■ **Passage to read**:
--

One of my favourite scenes, popular with kids and adults alike, is in the film’s second act. After blagging their way to LA, Jason and Kaylee reach the Universal Studio lot and realise they need a place to stay. Sneaking behind film sets of every genre from Westerns to Musicals, they come across a props warehouse, and the neon lighting reveal is absolutely magnificent. It’s every kid’s dream to be let loose behind the scenes in a film studio.

There’s an epic montage to the tune of Hairbrain’s I Wish, where the kids run around trying on different costumes they’ve chosen, riding bikes and scooters, and dancing around with props, which according to the director ‘was as much fun to shoot as it looked – we just filmed the kids having fun and built a sequence around it.’ Having that much fun in a day’s work — isn’t that the dream?

Impossible not to enjoy, and a moral tale too

BFL fits into a neat, 90-minute package, which is so wonderful and digestible that you feel like you need to rewatch it again immediately afterwards. Now, we’re so used to the streaming model and to series that drag out for seven seasons at a time, it’s refreshing to come across this colourful little Starburst of a film.

It’s split into three acts, made up of four ‘stages’ of Hollywood infiltration, and I absolutely love how much it leans into the formula. Part comedy, part espionage, it’s easy to follow, impossible not to enjoy. Sure, there’s your standard exposition, inciting incident, conflicts, montages, hero-villain standoffs, payback, and resolution. But within all this we have the levels the film draws attention to: Phase 1: The Surveillance. Phase 2: The Takedown. Phase 3: The Twist. Phase 4: The Payback. All the while we see the characters learn from each other, go on adventures and face their worst enemies — often manifestations of themselves. 

Before they meet, Jason lives in his own mundane, suburban high-school life, while Marty Wolf is an ultra-sleazebag with more money than taste. They may seem polar opposite, but in his director’s commentary, Levy explains that Marty Wolf and Jason are essentially two halves of the same coin. Unless Jason changes his ways, he will become as depraved a liar as Marty Wolf, who is the worst version of himself. In that way, it goes from becoming a fun film about filmmaking to a didactic about the value of truth, and even (pushing the analogy down a layer further) a psychological examination of our motivations and personalities. Absolutely fascinating!

--

■ **Data**:
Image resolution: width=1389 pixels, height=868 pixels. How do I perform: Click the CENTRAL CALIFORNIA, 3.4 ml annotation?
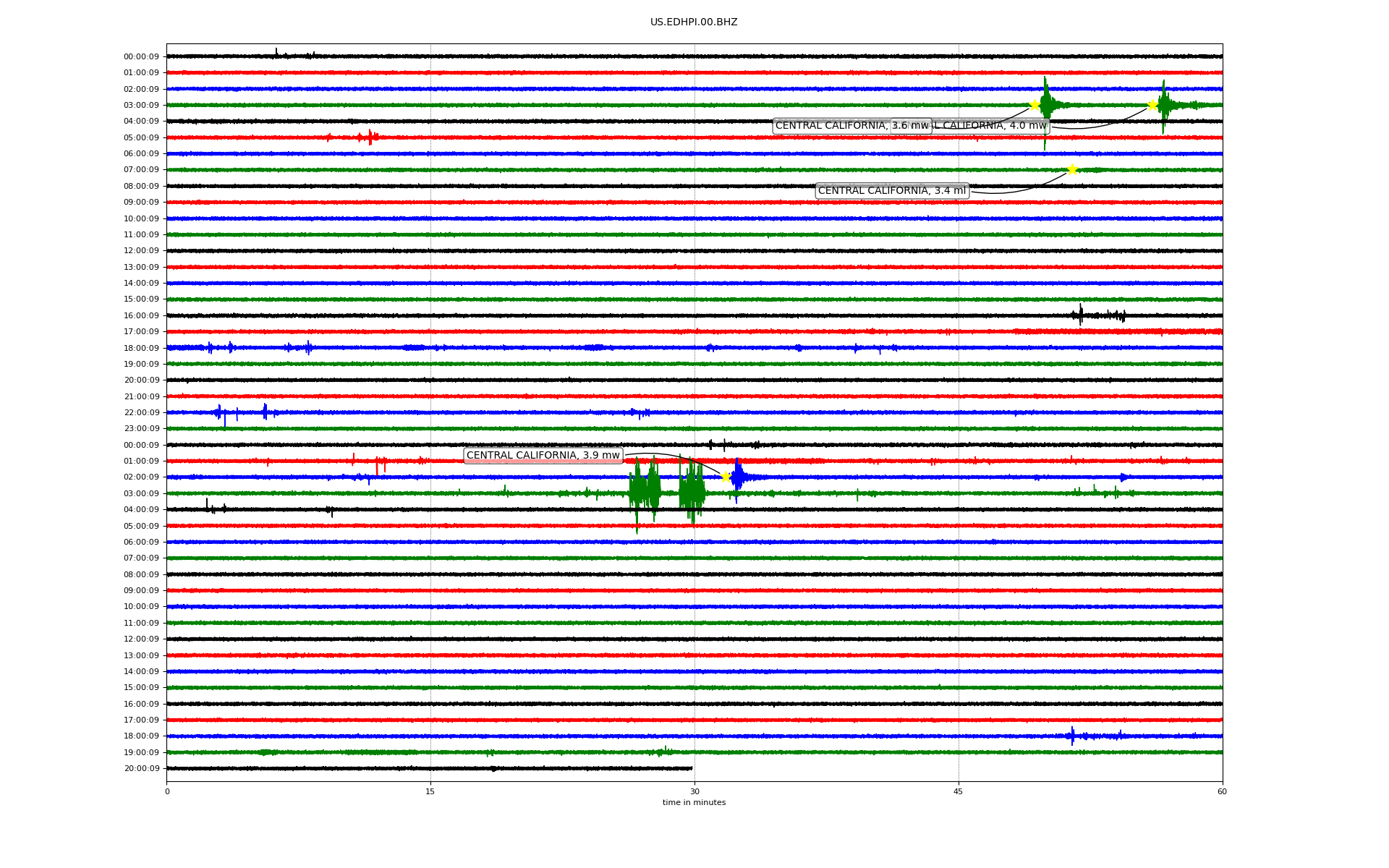pos(891,191)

--

In the film review, list every numbered phase of Hollywood infiltration along with its name. The material has no connection to the film review.

- Phase 1: The Surveillance
- Phase 2: The Takedown
- Phase 3: The Twist
- Phase 4: The Payback